» **DATA SECTION**

━━━━━━━━━━━━━━━━━━━━━━━━━━━━━━

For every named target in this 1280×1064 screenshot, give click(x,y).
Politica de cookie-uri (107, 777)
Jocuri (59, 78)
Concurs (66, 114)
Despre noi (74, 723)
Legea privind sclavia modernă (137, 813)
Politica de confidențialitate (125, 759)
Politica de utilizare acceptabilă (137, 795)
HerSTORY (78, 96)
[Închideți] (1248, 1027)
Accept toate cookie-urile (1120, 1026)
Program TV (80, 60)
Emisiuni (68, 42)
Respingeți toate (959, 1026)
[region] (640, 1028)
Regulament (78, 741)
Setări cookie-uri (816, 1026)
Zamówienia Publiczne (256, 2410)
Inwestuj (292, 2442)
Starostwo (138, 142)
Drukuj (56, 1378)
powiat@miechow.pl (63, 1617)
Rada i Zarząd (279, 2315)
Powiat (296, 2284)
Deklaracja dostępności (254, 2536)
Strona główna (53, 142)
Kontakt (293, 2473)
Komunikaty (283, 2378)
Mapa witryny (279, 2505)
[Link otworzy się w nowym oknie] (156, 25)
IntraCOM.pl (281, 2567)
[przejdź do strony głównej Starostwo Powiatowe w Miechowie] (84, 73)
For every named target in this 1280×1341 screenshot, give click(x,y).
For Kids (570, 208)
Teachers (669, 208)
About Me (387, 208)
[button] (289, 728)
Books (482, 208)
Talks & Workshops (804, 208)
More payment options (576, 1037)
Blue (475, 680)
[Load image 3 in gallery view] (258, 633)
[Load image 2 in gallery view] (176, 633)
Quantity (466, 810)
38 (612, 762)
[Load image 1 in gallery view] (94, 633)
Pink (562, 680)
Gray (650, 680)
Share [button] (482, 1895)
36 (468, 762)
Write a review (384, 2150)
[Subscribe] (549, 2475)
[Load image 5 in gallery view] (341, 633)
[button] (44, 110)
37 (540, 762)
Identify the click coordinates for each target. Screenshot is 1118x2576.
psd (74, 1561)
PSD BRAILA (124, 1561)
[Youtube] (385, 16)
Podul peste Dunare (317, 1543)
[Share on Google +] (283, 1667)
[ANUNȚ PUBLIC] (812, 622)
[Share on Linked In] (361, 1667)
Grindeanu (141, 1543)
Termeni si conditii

━━━━━━━━━━━━━━━━━━━━━━━━━━━━━━

» **WORK TASK**
Filter the listing for the word "image" and copy every line that holds it.

» **TASK ANSWER**
[Load image 3 in gallery view] (258, 633)
[Load image 2 in gallery view] (176, 633)
[Load image 1 in gallery view] (94, 633)
[Load image 5 in gallery view] (341, 633)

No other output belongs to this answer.